To keep her beloved community from crumbling, Hannah uses all the ingredients at her disposal -- from digital photography to small-town memories -- to whip up a speedy solution to this culinary crime. And readers will find their appetites tempted by the author's wonderful descriptions of the items on the menu. You'll find more than 80 delectable holiday recipes, for everything from soups and appetizers to entrees and side dishes to drinks and desserts -- including the Cookie Jar bakery's own special Christmas Sugar Cookies. Sue Stone
In her first holiday mystery, Fluke (Fudge Cupcake Murder, etc.) takes her series heroine, Hannah Swensen, amateur sleuth and owner of the Cookie Jar bakery in Lake Eden, Minn., through a delectable culinary romp. Hannah has compiled a cookbook of the locals' favorite recipes, which are to be featured at the Christmas party at Lake Eden's community center. All the residents gather for a festive evening, including Martin Dubinski and his wife of two days, Brandi Wyen, a Las Vegas dancer who's decked out in a new fur coat and antique emerald ring. The couple provide much food for thought and speculation, especially for Martin's mother, ex-mother-in-law and ex-wife. Cleaning up after the dinner, Hannah notices her mother's silver cake knife is missing; soon after, she finds the knife stuck in the chest of the new Mrs. Dubinski, who's lying dead in the parking lot. With her sisters and friends, she goes into action to help Det. Mike Kingston solve the case. Wacky and delightful characters, plus tempting recipes from appetizers to desserts, make this lighthearted offering sure to please the palate of any cozy fan. (Oct. 5) FYI: The book's last half consists of recipes, including an index. Copyright 2004 Reed Business Information.
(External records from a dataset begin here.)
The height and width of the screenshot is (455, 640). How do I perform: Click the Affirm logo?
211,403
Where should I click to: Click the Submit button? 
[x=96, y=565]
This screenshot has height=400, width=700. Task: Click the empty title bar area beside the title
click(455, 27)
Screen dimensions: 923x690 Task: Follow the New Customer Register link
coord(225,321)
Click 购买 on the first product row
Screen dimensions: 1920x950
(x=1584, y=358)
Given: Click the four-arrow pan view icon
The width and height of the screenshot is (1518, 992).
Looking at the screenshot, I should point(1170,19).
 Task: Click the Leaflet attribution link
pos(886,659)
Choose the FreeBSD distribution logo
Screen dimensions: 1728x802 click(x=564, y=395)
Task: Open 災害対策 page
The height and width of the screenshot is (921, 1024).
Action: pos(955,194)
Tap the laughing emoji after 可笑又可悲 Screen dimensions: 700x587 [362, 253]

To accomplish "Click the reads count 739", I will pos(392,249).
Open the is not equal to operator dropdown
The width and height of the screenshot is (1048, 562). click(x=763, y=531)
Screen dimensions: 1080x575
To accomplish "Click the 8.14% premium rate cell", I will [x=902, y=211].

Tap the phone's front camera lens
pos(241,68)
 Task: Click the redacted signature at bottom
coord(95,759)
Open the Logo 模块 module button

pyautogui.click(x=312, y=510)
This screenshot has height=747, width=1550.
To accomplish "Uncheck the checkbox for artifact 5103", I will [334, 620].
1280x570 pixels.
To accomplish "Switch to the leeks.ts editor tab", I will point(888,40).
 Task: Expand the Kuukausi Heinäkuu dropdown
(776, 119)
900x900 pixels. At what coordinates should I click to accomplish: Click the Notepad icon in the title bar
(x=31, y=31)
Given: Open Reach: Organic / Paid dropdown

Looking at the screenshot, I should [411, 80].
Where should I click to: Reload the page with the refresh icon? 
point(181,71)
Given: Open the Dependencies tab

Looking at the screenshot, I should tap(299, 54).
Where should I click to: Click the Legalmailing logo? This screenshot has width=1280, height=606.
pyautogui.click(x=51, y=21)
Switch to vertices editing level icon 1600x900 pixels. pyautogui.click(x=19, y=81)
Cookie-monger Hannah Swenson (Lemon Meringue Pie Murder, 2003, etc.) continues to juggle one career, two suitors, and assorted corpses in Fluke's latest confection. When the owner of The Cookie Jar is tapped to edit the Lake Eden potluck cookbook, one recipe she definitely wants to exclude is Shawna Lee Quinn's brownie recipe-cute detective Mike Kingston just likes those brownies too much. So on her way to the community Christmas party, she delivers a pan of jalapeno-laced brownies to the Winnetka County sheriff's office to see if she can jolt Mike to his senses. At the party, though, it's Hannah who gets jolted. After judging the appetizers and entrees, she loses track of her mother's prized Regency cake cutter, only to find it plunged into the ample bosom of Brandi, Martin Dubinski's brand-new Vegas showgirl wife. Once again, Mike warns her to leave investigating to the professionals. But with the help of alternate boyfriend Norman Rhoades, Hannah quickly discovers that the murder isn't what it appears to be. Now if she can only get out of the snowbound community center before her sister Andrea delivers her baby on the dessert table-and, more important, before Mike tastes those doctored brownies. The 81 appended recipes (a record for the genre?) run the gamut from radish soup to candied pecans. The mystery is plainer fare, though Hannah still proves she's smarter than Mike gives her credit for.